• Given request
From the text below on the Nordic countries during the Cold War, list every person cited by name along with the institution given in parentheses after that name.

• Text to read
+--

The question of why the Norwegians played such a role cannot be explained solely in terms of Western military solidarity. There was an important element of self-interest at play here. Rolf Tamnes (Norwegian Defense Institute) demonstrated that the Norwegians placed much emphasis on a strong U.S. military presence in Iceland." During the tenure of another left-wing government in Iceland from 1971 to 1974, which promised to abrogate the defense agreement with the United States, the Norwegian government feared that a reduced U.S. military activity in Iceland would result in added American pressure on Norway in the military field. As it turned out, the Keflavik Base played a very important role in this area during the 1970s and 1980s. As Albert Jónsson (Office of the Icelandic Prime Ministry) pointed out, the U.S. Air Force aircraft intercepted more Soviet military aircraft near Iceland than anywhere in the world in the early 1980s. 12

A central point made by many participants at the Reykjavik conference was the influence of domestic political opinion on foreign policy. Specific policiessuch as the Danish and Norwegian decisions to exclude foreign bases or the stationing of nuclear weapons in Denmark and Norway-reflected public unease about the military costs and dangers of the Cold War. In some areas, the Americans seemed to have taken into account these preferences. According to Mats Berdal (Oxford University), there was hardly any U.S. pressure to reverse the Norwegian policy on military bases and nuclear weapons. To be sure, these declared policies amounted to little in practice, because NATO was a nuclear alliance. But the crux of the matter is that the political elites in Denmark, Norway, and Iceland always had to take one thing into account: that public sentiments were heavily influenced by a tradition of neutrality. Indeed, cabinet ministers in all the Nordic countries strove to refrain from taking any steps that could be interpreted by the Soviets as

being provocative. In the words of Bent Jensen (University of Odense), the Danes often behaved as if they were "semi-aligned" after having "half-heartedly joined the Western Alliance."14 Poul Villaume (University of Copenhagen) stressed the aversion of the Danes to crude American Cold War propaganda and showed how the United States increasingly relied on local organizations in Denmark to do the work for them, albeit with mixed results. Is

The downside of this political timidity was a government tendency in all the Nordic countries to minimize public debate about security issues—a tendency that, in some cases, came dangerously close to being a concerted effort to deceive the public. This has, for example, led to a major reassessment of key factors in Finnish, Swedish, and Danish foreign policies during the Cold War, one that has received much media attention in the Nordic countries in the last few years. Iceland was, to some degree, in a special category because of the U.S. military presence and because of its status as an unarmed country in NATO. This author argued that compared to other NATO-members, Iceland was in an inferior role in the Western Alliance from the beginning." It was considered a security risk, because it had no adequate system for protecting classified information during the 1940s and 1950s. It was NATO policy not to send any military documents classified above "confidential" or any important strategic-military plans to Iceland. The frequent tensions in U.S./NATO-Icelandic relations during the 1950s can no doubt be explained in part by this lack of communication.

+--

• Provided data
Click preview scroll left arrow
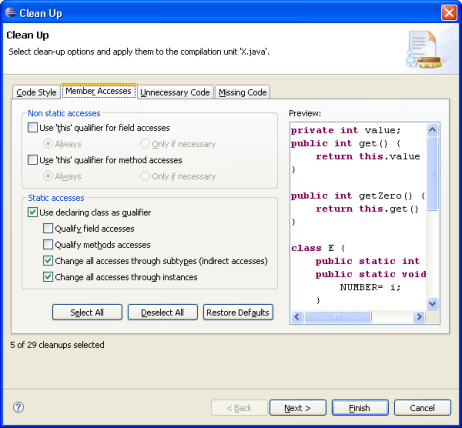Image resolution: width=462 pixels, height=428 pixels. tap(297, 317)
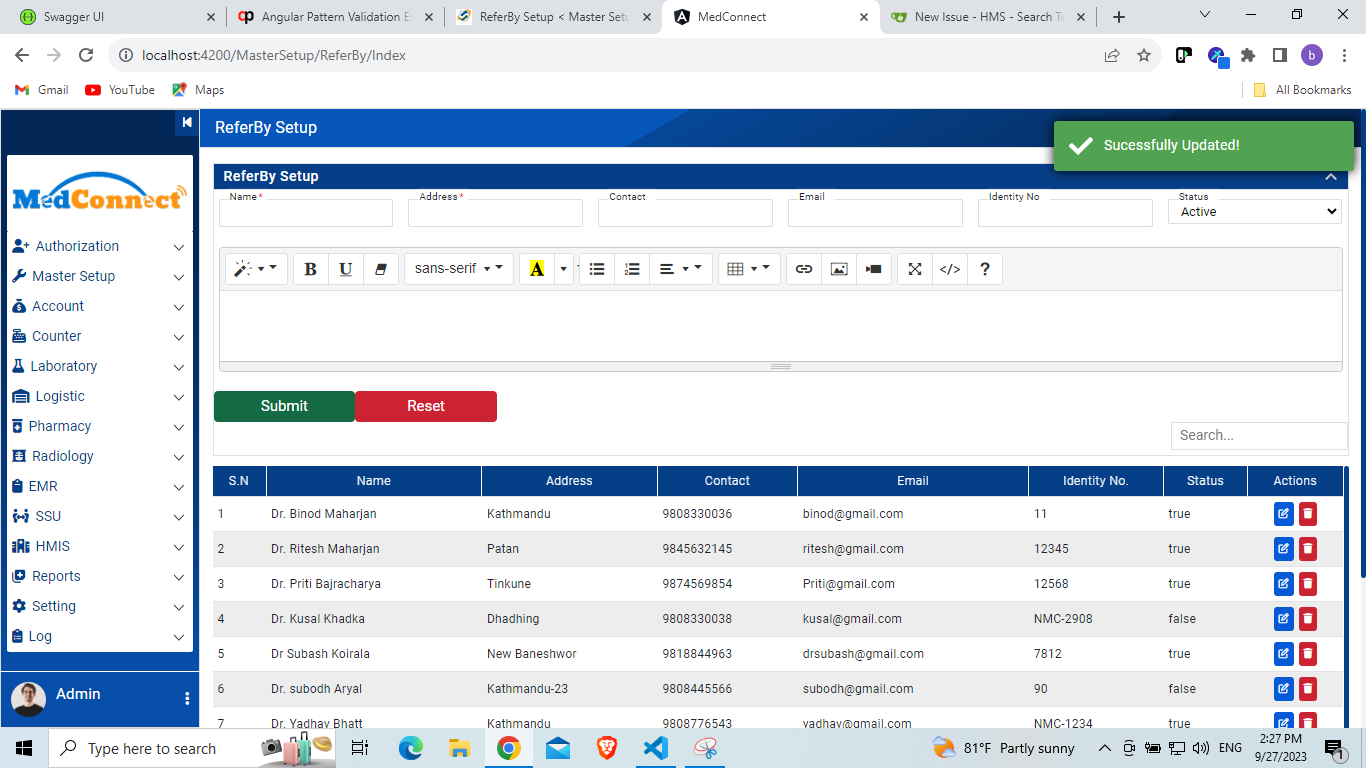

+--

• Output of the task
- Rolf Tamnes (Norwegian Defense Institute)
- Albert Jónsson (Office of the Icelandic Prime Ministry)
- Mats Berdal (Oxford University)
- Bent Jensen (University of Odense)
- Poul Villaume (University of Copenhagen)